DO NOT go to the bathroom, refill a drink (you may have a drink during a Pomodoro, however), answer the phone, answer the door, etc. during the Pomodoro. IF you have to break away in the middle of a Pomodoro Session, it is a failed session. Stop the timer, take a few breaths after the distraction, and start over with a new 25 min session.

You’ll be amazed at what you can accomplish in a single Pomodoro Session. When the timer goes off, you can stop and take a break… or if you are in an incredible flow state, it’s ok to keep working (just reset the timer for another 25 min and continue).

Break time: If you are going to go right back to another Pomodoro Session on the same task after a 5 min break, then do something refreshing. Get up and walk around. Go to the restroom. Get a drink. Go for a short walk. Stretch. Do a mundane task like loading the dishwasher, making your bed, or folding laundry. Then after 5 minutes, get right back to work. This is a great strategy when a single task will take multiple Pomodoro Sessions.

Most people can do up to four Pomodoro Sessions (four 25min work sessions, followed by 5min breaks; 2hrs of total work) before their mental efficiency really starts to decline.

When I complete a task at the end of a Pomodoro Session, then I’ll take a slightly longer break, first checking my email, texts, and social media notifications, address the items on my “distraction sheet” and then take a 10min refreshing break or so before getting back to work on a new task.


It Works

As a testimonial to how well this works, my 13 year-old daughter, whom we homeschool, is very easily distracted. We use very difficult classical education curriculum for her schooling. She would often find herself starting school every day between 9 and 10am, and then working relatively inefficiently until 5pm at night. She’d get distracted frequently, take lots of breaks, and never really get to have much fun during the day because her schoolwork was always hanging over her.

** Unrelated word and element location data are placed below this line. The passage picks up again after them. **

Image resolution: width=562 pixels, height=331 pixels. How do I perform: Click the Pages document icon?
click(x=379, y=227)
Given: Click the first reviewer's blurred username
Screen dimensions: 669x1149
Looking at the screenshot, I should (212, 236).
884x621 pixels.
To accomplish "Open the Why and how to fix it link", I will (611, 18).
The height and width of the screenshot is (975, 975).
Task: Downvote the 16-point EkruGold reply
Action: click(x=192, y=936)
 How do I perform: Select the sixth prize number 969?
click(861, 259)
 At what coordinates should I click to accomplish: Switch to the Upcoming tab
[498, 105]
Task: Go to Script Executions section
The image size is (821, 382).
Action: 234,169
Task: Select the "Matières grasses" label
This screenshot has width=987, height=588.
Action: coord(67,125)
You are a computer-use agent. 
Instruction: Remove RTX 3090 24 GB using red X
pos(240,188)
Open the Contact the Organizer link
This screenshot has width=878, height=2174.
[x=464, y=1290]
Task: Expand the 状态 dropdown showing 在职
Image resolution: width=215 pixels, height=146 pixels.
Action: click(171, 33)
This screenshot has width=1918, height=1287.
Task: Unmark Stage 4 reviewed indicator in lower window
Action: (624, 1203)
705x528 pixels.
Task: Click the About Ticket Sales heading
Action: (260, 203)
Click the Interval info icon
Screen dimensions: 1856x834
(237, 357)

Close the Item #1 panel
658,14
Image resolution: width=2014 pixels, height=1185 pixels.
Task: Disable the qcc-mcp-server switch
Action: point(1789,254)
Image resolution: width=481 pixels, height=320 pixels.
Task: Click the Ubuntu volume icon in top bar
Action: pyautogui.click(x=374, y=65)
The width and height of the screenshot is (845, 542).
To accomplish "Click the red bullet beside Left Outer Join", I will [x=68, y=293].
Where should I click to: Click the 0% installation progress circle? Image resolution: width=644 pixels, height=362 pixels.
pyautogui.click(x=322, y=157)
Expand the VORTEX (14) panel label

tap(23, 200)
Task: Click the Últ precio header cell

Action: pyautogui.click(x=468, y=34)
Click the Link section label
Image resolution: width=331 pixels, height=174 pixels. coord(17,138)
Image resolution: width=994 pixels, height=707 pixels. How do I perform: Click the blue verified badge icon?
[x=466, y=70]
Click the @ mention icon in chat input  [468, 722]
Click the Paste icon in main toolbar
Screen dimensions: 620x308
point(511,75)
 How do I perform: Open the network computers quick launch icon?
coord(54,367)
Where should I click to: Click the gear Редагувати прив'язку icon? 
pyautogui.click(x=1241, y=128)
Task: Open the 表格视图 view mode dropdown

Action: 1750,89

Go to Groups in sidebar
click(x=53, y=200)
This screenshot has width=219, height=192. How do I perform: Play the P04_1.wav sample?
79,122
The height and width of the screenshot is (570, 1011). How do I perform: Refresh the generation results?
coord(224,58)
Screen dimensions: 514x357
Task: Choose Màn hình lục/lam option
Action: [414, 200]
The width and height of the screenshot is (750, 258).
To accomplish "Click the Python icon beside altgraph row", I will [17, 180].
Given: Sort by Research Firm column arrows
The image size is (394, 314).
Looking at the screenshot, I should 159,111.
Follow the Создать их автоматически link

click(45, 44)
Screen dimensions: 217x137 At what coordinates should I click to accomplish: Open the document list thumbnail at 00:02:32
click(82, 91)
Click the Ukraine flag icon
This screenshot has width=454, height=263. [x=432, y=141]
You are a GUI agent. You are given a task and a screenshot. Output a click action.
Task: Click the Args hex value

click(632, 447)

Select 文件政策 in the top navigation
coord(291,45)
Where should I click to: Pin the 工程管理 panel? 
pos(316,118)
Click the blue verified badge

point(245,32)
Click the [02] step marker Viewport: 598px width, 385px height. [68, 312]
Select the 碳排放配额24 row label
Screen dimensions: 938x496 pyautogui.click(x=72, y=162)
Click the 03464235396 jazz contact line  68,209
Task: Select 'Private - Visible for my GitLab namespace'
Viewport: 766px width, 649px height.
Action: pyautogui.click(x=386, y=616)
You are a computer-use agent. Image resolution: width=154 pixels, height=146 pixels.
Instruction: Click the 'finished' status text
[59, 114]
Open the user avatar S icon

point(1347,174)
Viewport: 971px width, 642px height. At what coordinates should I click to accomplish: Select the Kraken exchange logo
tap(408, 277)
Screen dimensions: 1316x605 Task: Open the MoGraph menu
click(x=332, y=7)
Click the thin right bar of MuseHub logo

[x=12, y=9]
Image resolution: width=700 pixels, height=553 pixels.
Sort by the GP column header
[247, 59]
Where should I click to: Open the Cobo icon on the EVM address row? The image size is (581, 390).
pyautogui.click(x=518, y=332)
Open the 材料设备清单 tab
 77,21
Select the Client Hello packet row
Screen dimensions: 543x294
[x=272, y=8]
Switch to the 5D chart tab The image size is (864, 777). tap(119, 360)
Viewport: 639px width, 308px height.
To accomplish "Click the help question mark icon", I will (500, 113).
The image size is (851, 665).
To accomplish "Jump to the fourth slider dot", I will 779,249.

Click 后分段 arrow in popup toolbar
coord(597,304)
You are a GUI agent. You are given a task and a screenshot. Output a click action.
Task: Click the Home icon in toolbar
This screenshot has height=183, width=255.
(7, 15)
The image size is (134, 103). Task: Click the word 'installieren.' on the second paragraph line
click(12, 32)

One particular night she was still working at 7pm, and I became increasingly frustrated because I knew she had nowhere near 10 hours of work to do each day. I told her I was going to wake her up at 6:30am and she was going to do Pomodoros with me downstairs. The next morning I woke her up, let her go to the restroom, wash her face, get a drink of ice water, gather her school supplies, and then she came downstairs to begin her work. I explained exactly what we were going to do and told her that I’d be doing a Pomodoro as well alongside her. We set her up on her math for the day, which she easily completed in a single Pomodoro. We took a short 5 min break, and then started a new Pomodoro on her next subject. After only THREE POMODOROS she had completed ALL her work for the day! What was taking her between 8-10 hrs, now only took her 90 minutes to complete. She became a believer overnight. Rarely does she ever have to complete more than four Pomodoros in a day now to complete all of her work for the day.

If you’ve been looking for a way to be more productive, procrastinate less, and accomplish more in the simplest and most effective way possible, give the Pomodoro Technique a try. Very simply — work for a defined, totally uninterrupted period of time on ONE task followed by a short break. That’s it.

Author’s Note: I actually used the Pomodoro Technique to write this 1000 word article, and easily completed it in less than two Pomodoros.

Editor’s Note: I used a Pomodoro to proofread and edit this article for publication. It really does work!